Goodrich rose to $113.89 in late trading yesterday from a close of $92.89 in New York Stock Exchange composite trading. Rockwell Collins Inc, Textron Inc and Tyco International Ltd also gained yesterday on speculation they may be targets.
United Technologies fell 11 cents to $75.50 and was little changed after the end of regular trading. The company closed with a market value of $68.6 billion, according to data compiled by Bloomberg.
An acquisition of Goodrich may be valued at more than $17 billion, including $1.9 billion of net debt, based on previous deals in the US aerospace and defence industry.
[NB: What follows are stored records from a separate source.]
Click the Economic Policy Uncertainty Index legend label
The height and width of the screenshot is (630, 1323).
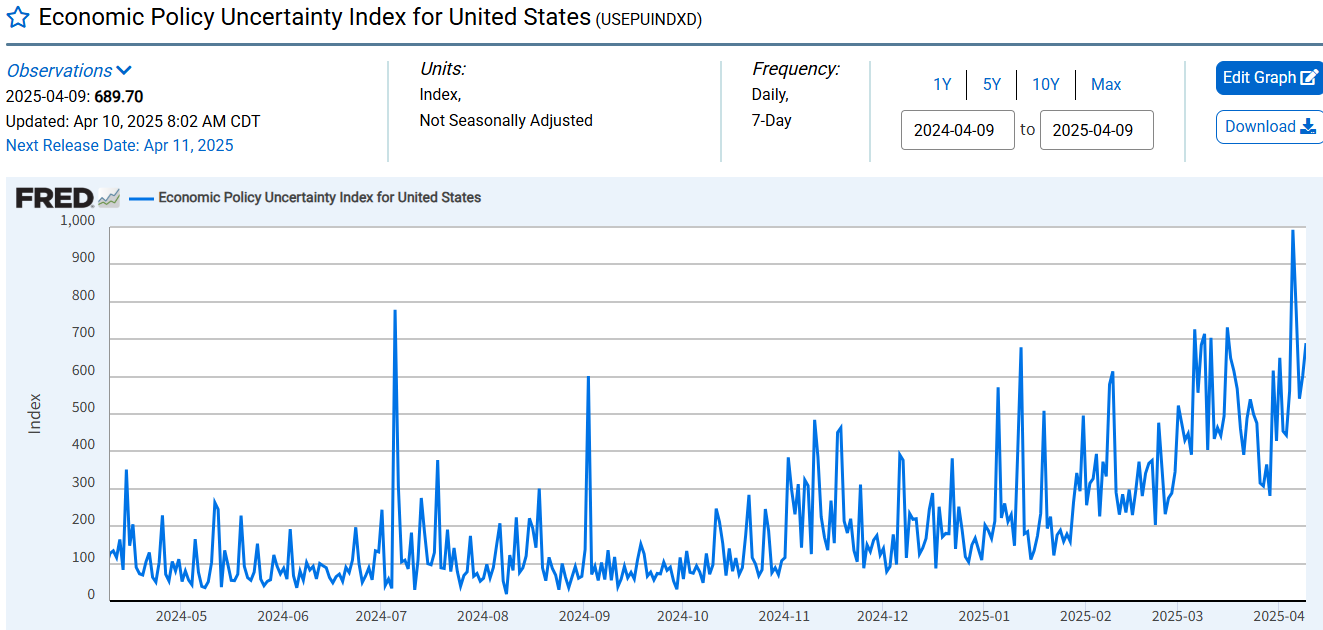click(x=320, y=198)
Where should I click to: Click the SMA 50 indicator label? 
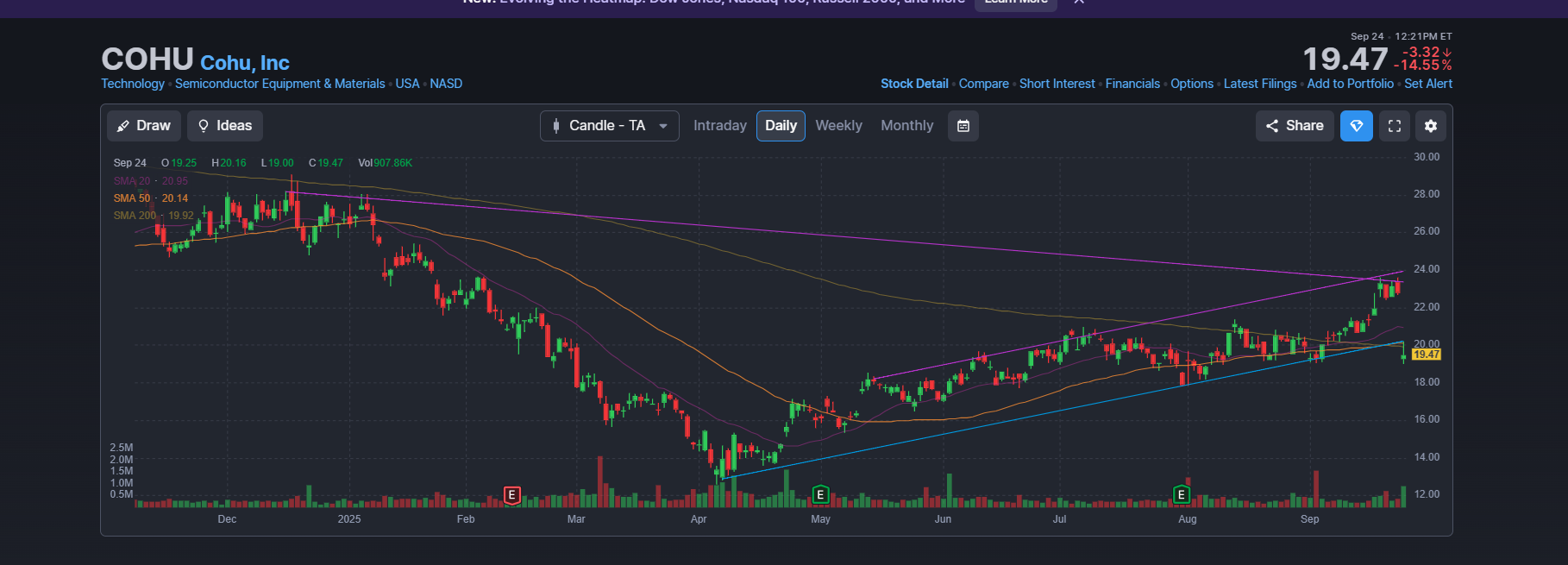click(132, 198)
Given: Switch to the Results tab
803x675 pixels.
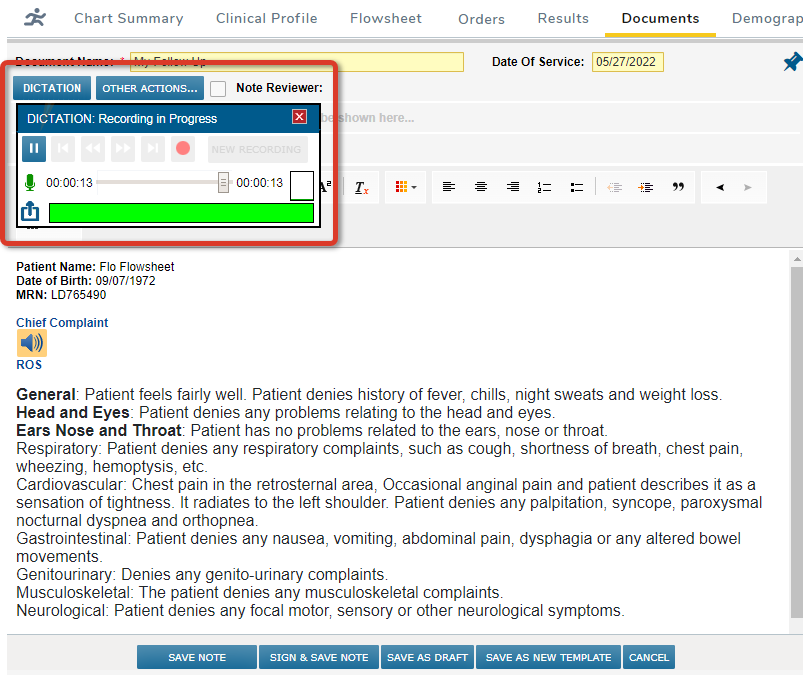Looking at the screenshot, I should coord(562,18).
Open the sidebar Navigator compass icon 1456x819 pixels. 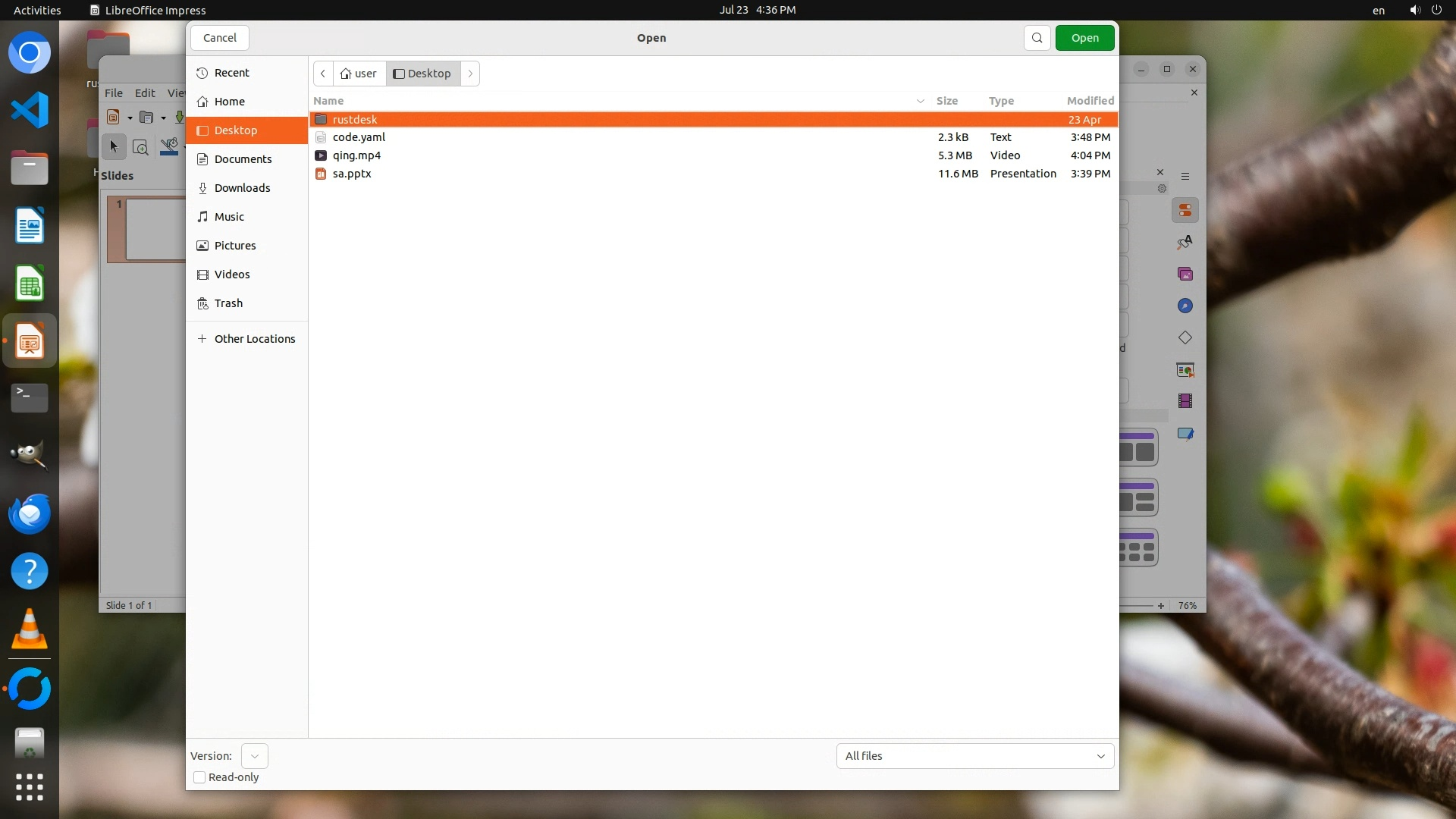[1185, 306]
That’s about $122 a share.
INDUSTRY TAKEOVERS
Takeovers in the sector greater than $500 million in the last five years have fetched a median of 12.3 times earnings before interest, taxes, depreciation and amortisation, according to data compiled by Bloomberg. Goodrich had ebitda of $1.4 billion in the past 12 months.
Goodrich would be the largest acquisition attempted by United Technologies since 2000, when it sought to buy Honeywell International Inc only to be outbid by General Electric Co. (GE) GE’s $45 billion deal was later rebuffed by the European Union.
Chenevert hasn’t made a large aerospace purchase since becoming CEO in 2008 after running Pratt & Whitney. Adding commercial aerospace revenue would be a boost after the engine unit’s geared turbofan model failed to win placement on Boeing’s upgraded 737, the world’s most widely flown jetliner. United Technologies had $5.4 billion in cash and near-cash items at the end of last quarter, and posted sales of $54.3 billion in 2010. Goodrich reported revenue of $6.97 billion last year.
GOODRICH HISTORY
CEO Marshall Larsen has led Goodrich since April 2003. He joined the former BF Goodrich Co in 1977 and rose through the ranks, adding the chairmanship six months after taking the top spot. Benjamin Franklin Goodrich founded the rubber maker bearing his name in 1870.